Pagina versione carta

UN RACCONTO DI TARDO AUTUNNO
SOTTO LA PARETE DEL TRICORNO

Il camoscio dalle corna d’oro

Questo potrebbe essere un racconto di tardo autunno, di quando mi piaceva andare lungo i sentieri ormai senza folla. Infatti quando arrivai in solitaria sotto la parete del Tricorno, trattenni il fiato: la massa oscura, chiusa, incombente metteva addosso un’apprensione indicibile. Il folle volteggiare delle nuvole, nella fessura della Luknja, rendeva ancora più spettrali gli ultimi larici già spogli. I mughi s’attanagliavano al suolo, aspettando il gelo già prossimo. Solo a tratti la vetta, altissima, una vela bianca di marmi e di nevai, si ergeva esile sopra i flutti della nuvolaglia sull’immensità dei fianchi grigi, truci, attraversati da gole senza fine, profonde, rughe delle muraglie che arrancavano svelte verso l’azzurro. Orrida e pur esaltante visione. Mi sedetti su un masso e deposi lo zaino. Nel silenzio c’era solo il sibilo del vento, ritmato, un brontolio come di tuoni che mi tagliava la volontà di andare avanti. I rifugi sopra erano chiusi in quella stagione, si trattava dunque di bivaccare da qualche parte, da solo... Mah! Indugiavo perciò, soppesavo le ansie e i timori, quasi avessi voluto far passare il tempo più in fretta e decidere quindi la ritirata. Indossai la giacca a vento e così fasciato, al calduccio entro una piega erbosa, guardai a lungo la parete perdersi in quel grigiore palpabile.
Gli Sloveni lo chiamano Terglou. Un nome venuto dal parlare degli avi. Gli avevano assegnato il posto di un dio nell’assemblea di giganti delle Alpi Giulie. Il dio tricipite perché dominava la terra, l’aria e l’acqua. Ed era stato adorato a lungo.

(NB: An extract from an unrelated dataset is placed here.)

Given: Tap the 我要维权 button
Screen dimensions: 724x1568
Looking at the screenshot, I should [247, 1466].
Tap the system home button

Ora lo hanno messo sulla loro bandiera, quel dio che paurosamente rintronava nelle notti di tempesta e che per secoli, solo i camosci sulle cenge alte lo avevano potuto vedere da vicino. Come per me adesso, piccolo fagotto in quell’immensità, un senso di lontano, di potente, di inavvicinabile, perfino di sconvolgente era penetrato tra la povera gente delle vallate e, tra venerazione e timore, aveva ispirato il canto, la poesia, le leggende. Una, notissima e popolare, quella dello Zlatorog...

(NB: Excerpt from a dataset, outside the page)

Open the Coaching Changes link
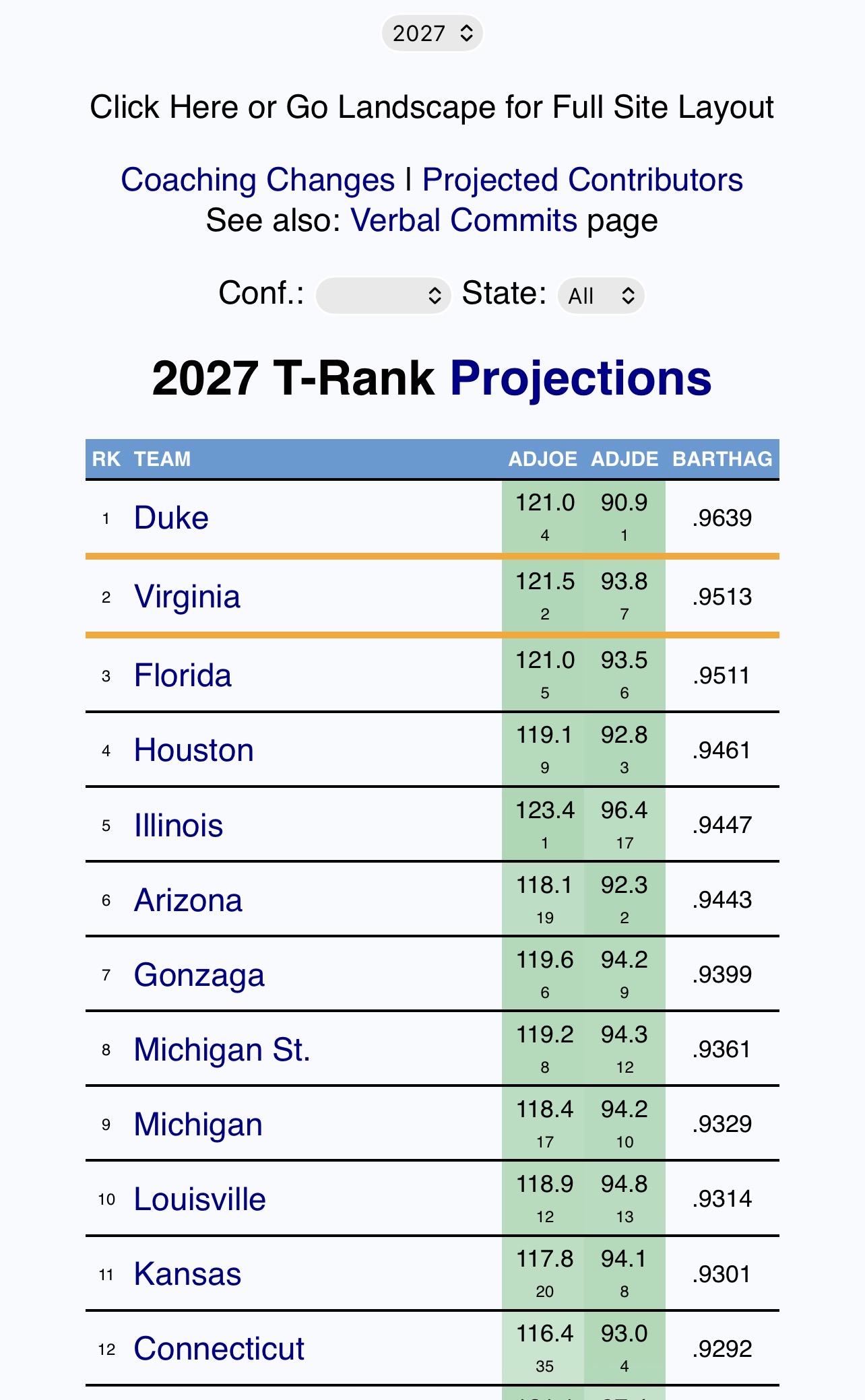Viewport: 865px width, 1400px height. coord(258,180)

Lo Zlatorog... Ma perché mi veniva in mente il camoscio dalle corna d’oro, in quella mattinata così avara di sole? Forse per i boati, le scariche di pietre che a tratti rotolavano giù per le pareti? O forse per quell’ultimo cespo della rosa che sbocciava dal sangue delle sue ferite e lo sanava, pochi fiori che avevano resistito alla brina sporgendosi dall’erba già secca? O forse era l’ancestrale timore per la vastità di quel silenzio a farmi cercare un appiglio per rimandare la salita? Era bello tuttavia crogiolarsi al sole, nei brevi tratti in cui appariva tra il cupo del cielo. Come se fossi un bambino, mi raccontava una favola, una favola inventata chissà da chi...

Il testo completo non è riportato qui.